The transcripts and proteins of Desulfovibrio vulgaris Hildenborough

Evidence-based annotation of transcripts and proteins in the sulfate-reducing bacterium Desulfovibrio vulgaris Hildenborough (2011)

M. N. Price, A. M. Deutschbauer, J. V. Kuehl, H. Liu, H. E. Witkowska, A. P. Arkin
J. Bacteriology 193:5716-27

Abstract

We used high-resolution tiling microarrays and 5' RNA sequencing to identify transcripts in Desulfovibrio vulgaris Hildenborough, a model sulfate-reducing bacterium. We identified the first nucleotide position for 1,124 transcripts, including 54 proteins with leaderless transcripts and another 72 genes for which a major transcript initiates within the upstream protein-coding gene, which confounds measurements of the upstream gene's expression. Sequence analysis of these promoters showed that D. vulgaris sigma70 prefers a different -10 box and -35 box than Escherichia coli sigma does. 549 transcripts ended at intrinsic (rho-independent) terminators, but most other transcripts seemed to have variable ends.
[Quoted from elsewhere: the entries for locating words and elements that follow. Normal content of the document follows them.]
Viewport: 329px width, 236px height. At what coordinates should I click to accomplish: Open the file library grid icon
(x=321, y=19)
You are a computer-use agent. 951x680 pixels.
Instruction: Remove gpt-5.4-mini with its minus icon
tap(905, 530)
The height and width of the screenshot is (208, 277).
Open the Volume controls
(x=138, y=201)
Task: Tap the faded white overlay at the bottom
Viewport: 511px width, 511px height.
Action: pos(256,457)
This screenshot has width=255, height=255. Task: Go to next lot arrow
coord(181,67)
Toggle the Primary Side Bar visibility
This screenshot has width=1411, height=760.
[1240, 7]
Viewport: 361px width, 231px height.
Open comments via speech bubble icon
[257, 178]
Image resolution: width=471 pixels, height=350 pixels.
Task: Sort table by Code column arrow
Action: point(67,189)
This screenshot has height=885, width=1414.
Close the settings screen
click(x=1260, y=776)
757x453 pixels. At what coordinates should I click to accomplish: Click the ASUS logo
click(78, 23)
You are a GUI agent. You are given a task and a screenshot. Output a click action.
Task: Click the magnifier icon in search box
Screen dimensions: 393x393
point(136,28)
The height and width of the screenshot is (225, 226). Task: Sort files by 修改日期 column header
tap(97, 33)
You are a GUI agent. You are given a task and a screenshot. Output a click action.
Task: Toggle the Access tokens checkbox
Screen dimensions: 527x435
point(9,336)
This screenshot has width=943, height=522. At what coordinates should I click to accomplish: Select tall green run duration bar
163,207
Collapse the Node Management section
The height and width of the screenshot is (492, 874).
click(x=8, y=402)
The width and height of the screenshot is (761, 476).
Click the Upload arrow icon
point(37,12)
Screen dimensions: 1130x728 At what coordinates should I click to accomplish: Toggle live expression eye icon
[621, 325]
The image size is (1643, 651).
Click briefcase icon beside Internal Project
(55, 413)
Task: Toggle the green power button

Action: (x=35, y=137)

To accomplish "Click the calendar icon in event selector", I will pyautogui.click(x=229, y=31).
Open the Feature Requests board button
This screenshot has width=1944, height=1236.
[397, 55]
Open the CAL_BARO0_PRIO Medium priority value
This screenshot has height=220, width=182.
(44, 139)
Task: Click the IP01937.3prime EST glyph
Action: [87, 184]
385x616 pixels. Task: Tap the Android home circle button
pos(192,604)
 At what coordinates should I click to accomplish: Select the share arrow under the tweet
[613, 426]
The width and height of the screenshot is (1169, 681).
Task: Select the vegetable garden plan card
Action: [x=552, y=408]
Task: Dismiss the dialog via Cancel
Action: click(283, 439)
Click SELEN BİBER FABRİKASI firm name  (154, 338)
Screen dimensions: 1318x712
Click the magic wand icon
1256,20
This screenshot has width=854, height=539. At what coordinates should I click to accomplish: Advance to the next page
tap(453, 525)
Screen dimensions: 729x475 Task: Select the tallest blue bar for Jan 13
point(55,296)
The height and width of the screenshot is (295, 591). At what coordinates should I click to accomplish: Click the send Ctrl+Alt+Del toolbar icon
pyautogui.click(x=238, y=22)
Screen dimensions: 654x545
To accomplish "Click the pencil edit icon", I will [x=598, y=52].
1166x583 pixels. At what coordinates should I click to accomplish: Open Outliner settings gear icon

We found low-level antisense expression of most genes, and the 5' ends of these transcripts mapped to promoter-like sequences. Because antisense expression was reduced for highly-expressed genes, we suspect that elongation of non-specific antisense transcripts is suppressed by transcription of the sense strand. Finally, we combined the transcripts with comparative analysis and proteomics data to make 505 revisions to the original annotation of 3,531 proteins: we removed 255 (7.5%) proteins, changed 123 (3.6%) start codons, and added 127 (3.7%) proteins that were missed. Tiling data had higher coverage than shotgun proteomics and hence led to most of the corrections, but many errors probably remain. Our data are available at http://genomics.lbl.gov/supplemental/DvHtranscripts2011/.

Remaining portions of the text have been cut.